Computational efficiency crushes data augmentation schemes: It outperforms methods without generating 1 million images because directly modeling energy distribution is more fundamental than indirect regularization via generated data.

Limitations & Future Work¶

Experiments were conducted only on CIFAR-10/100 and ImageNet subsets, not on the full ImageNet (attributed to resource constraints).
Sensitivity to adversarial sampling steps (5 steps is optimal); increasing steps causes EBM collapse—an old issue in energy model training stability.
Relative to the strongest JEM (SADAJEM 96.03%), clean accuracy dropped to 90.39%, indicating the "trilemma" is significantly alleviated but not completely eliminated.
Generation quality (FID=27.42) still lags behind diffusion models, as EBM sampling quality is limited by SGLD.
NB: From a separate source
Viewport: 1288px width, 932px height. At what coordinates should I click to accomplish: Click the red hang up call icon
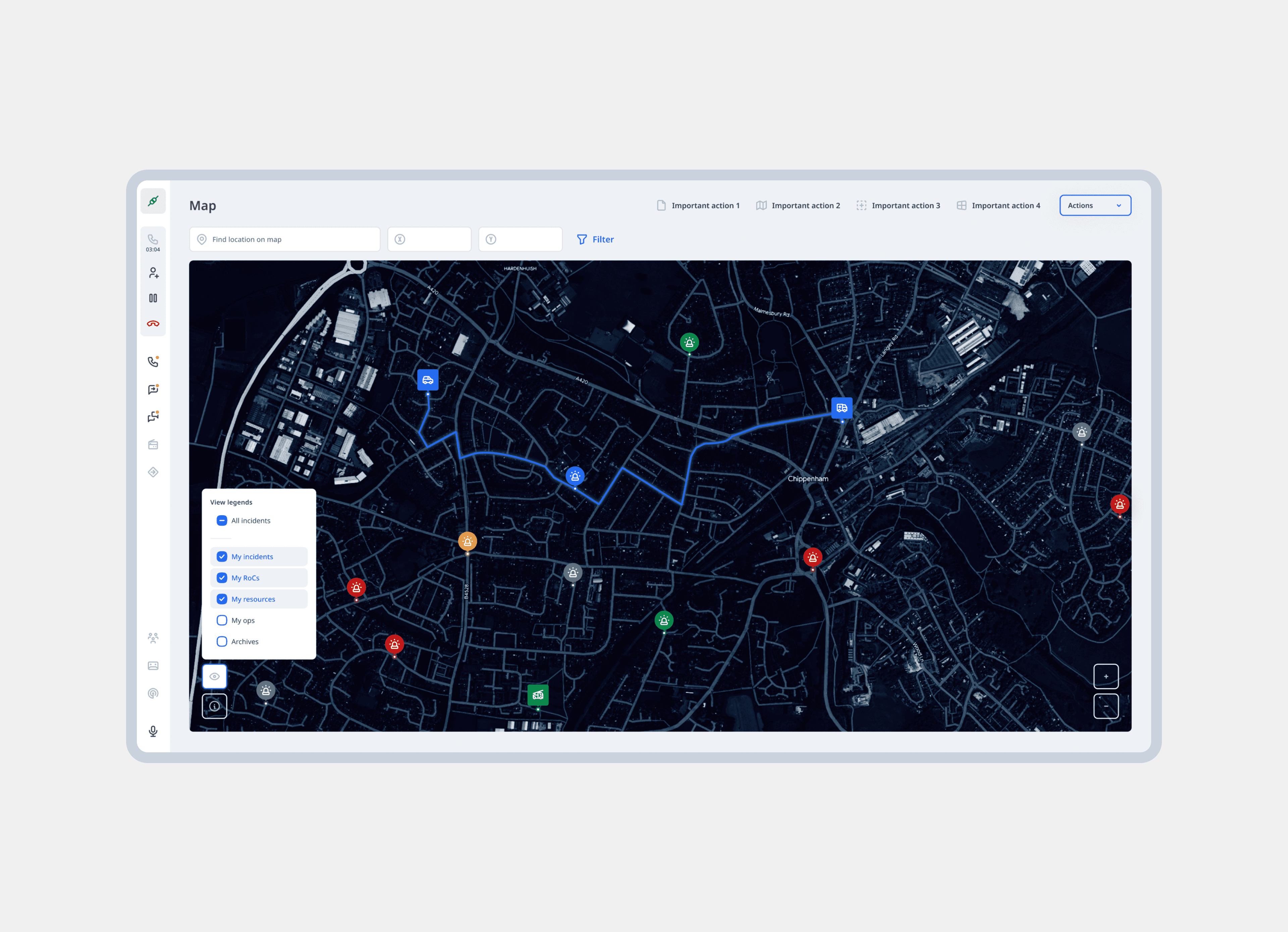(x=153, y=324)
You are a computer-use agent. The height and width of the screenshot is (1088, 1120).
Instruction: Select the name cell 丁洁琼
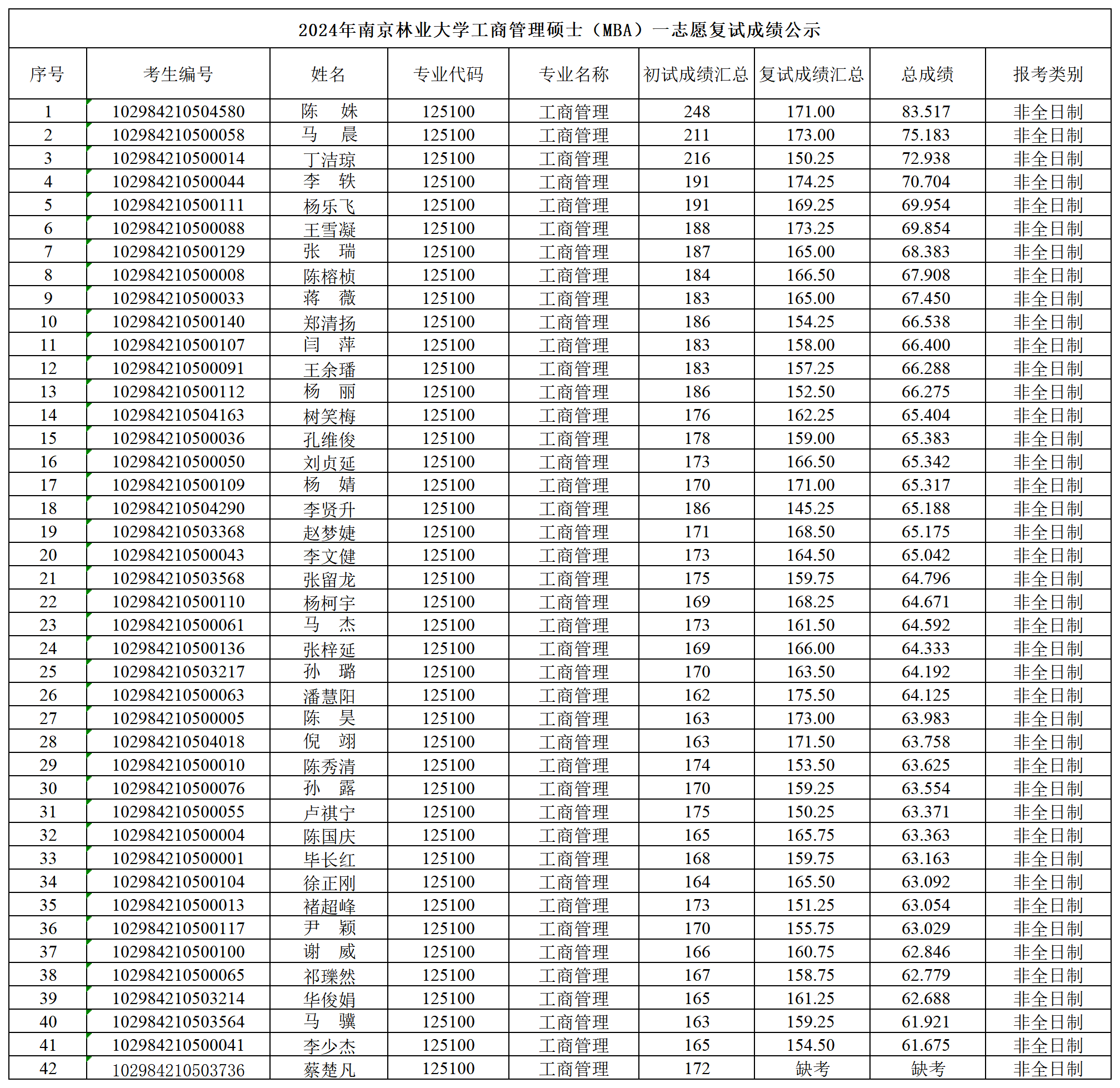[329, 159]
vs. JEAT: JEAT models \(p(\tilde{\mathbf{x}}, y)\) (directly feeding adversarial samples into JEM), ignoring the clean-adv relationship. EB-JDAT models the full \(p(\mathbf{x}, \tilde{\mathbf{x}}, y)\), explicitly aligning energy distributions.
vs. WEAT: WEAT reinterprets TRADES as an EBM to model \(p(y|\tilde{\mathbf{x}}, \mathbf{x})\), essentially remaining a discriminative model. EB-JDAT is a true generative-discriminative unification.
vs. TRADES: TRADES constrains clean-adv output consistency from a KL divergence perspective; EB-JDAT performs lower-level alignment from an energy distribution perspective.

Rating¶

⭐⭐⭐⭐⭐

Novelty ⭐⭐⭐⭐⭐: The idea of energy landscape diagnosis + min-max energy optimization is natural and insightful; triple joint distribution modeling is a first.
Experimental Thoroughness ⭐⭐⭐⭐: Comprehensive comparison with AT/JEM/Energy AT/Data Augmentation AT, clear ablations, but lacks full ImageNet results.
Writing Quality ⭐⭐⭐⭐⭐: Logic chain is extremely clear, naturally leading from energy landscape analysis to the method.
Value ⭐⭐⭐⭐⭐: Reaches top-tier performance in three dimensions simultaneously for the first time, providing a convincing answer to "what else can your classifier do."